Increased expression of RANTES by IAV and the repression by co-exposure to SWCNTs was quantified at the protein level in cell media at 24 h, which followed the same trend observed for mRNA levels (Figure 6). However, the protein levels of IL-8 showed a significant decrease in SAEC treated with SWCNTs alone compared to controls. Co-treatment of the cells with IAV and SWCNTs also significantly repressed IL-8 levels compared to IAV alone. The distinct and divergent expression profiles produced at the mRNA and protein levels are difficult to interpret without more extensive mechanistic experiments but we speculate that that the timing or perhaps modulation of translational processes contribute to this difference. Using Western Blot analysis we also showed that IFIT3 protein levels were detected only in the IAV treated cells which was consistent with the mRNA profiles. We failed to detect protein levels of IFIT2 despite the induction observed at the mRNA level at the time-point tested.

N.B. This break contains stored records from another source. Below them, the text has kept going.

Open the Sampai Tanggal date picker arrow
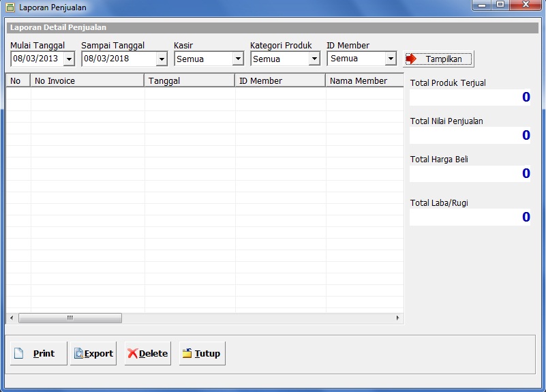546x392 pixels. pos(162,59)
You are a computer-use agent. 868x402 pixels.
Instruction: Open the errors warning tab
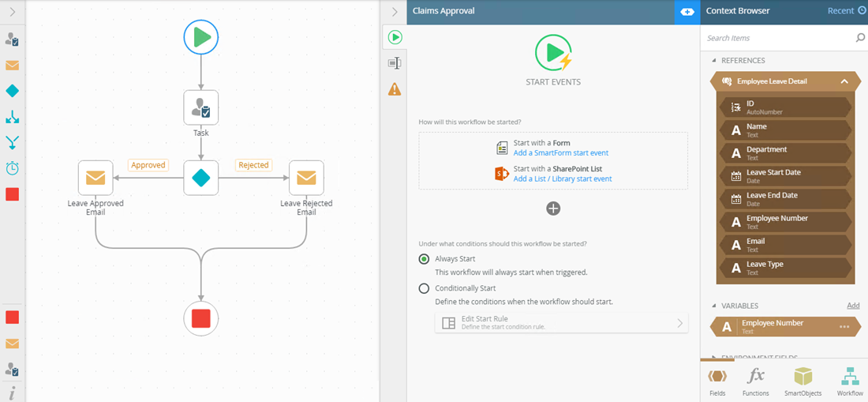pos(395,89)
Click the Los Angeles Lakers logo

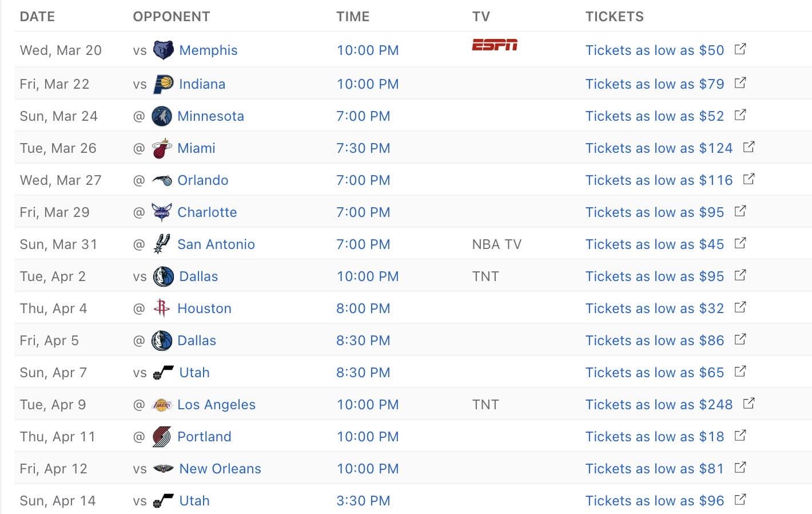pyautogui.click(x=161, y=405)

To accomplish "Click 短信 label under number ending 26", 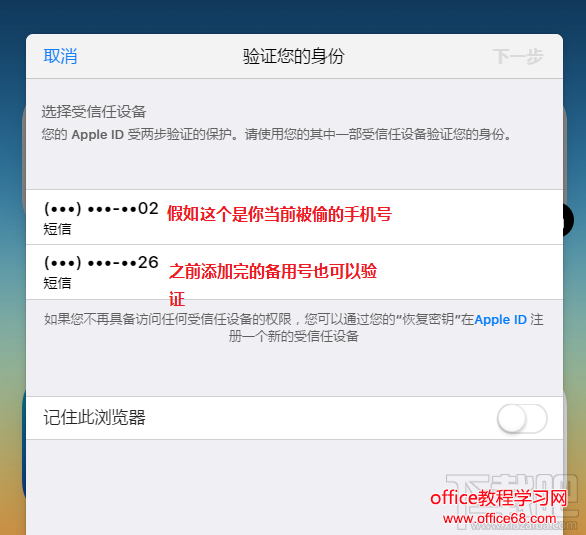I will click(57, 283).
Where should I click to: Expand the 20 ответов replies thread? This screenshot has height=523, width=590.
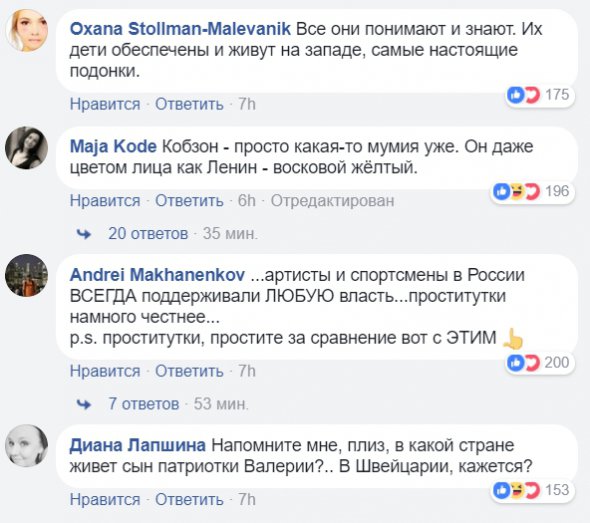click(148, 234)
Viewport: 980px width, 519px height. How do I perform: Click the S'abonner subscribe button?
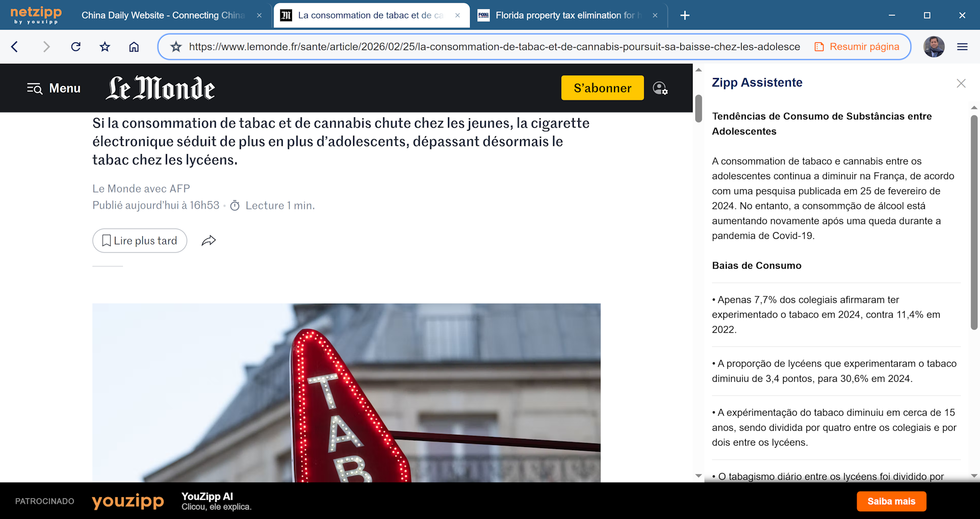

Initiation of viral entry into cells occurs, in part, through a family of cell surface receptors which bind viral hemagglutinin. The primary receptor types for IAV include α2-6-sialylated- and α2-3-sialylated glycans [52]. While we did not see any changes in the mRNA levels for the sialyltransferase enzymes, ST3GAL4 and ST3GAL1, which are responsible for biosynthesizing these receptors so they more readily interact with IAV, detection of the receptors via lectin immunohistochemistry showed more intense staining in SAEC exposed to SWCNTs compared to control and IAV exposed cells (Figure 7). Detection of the α2-6-sialylated receptor by SNA lectin was not abundantly expressed in control of IAV exposed SAEC but seemed to be enhanced in the presence of SWCNTs. Interestingly, positive staining in SWCNT treated cells was not homogeneous but appeared as ‘foci’ and we speculate that these areas correlate to cells in contact with SWCNT aggregates. Increased expression of the α2-6-sialylated receptor would likely allow greater virus particles to enter the cells, assuming this particular virus has a strong interaction with this receptor as supported by the literature [53]. A similar pattern of staining was observed for the α2-3-sialylated receptor detected with lectin MAA. However, basal expression of MAA seemed greater in control cells compared to those probed with SNA. For the IAV treated SAEC the staining appeared more ‘punctate’ for the α2-3-sialylated receptor. It is difficult to speculate as to the precise changes in composition and localization of these receptors and the downstream cellular consequences but these data support their modulation by SWCNTs which support future exploration of sialic acid receptor modulation as a mechanism of SWCNT toxicity.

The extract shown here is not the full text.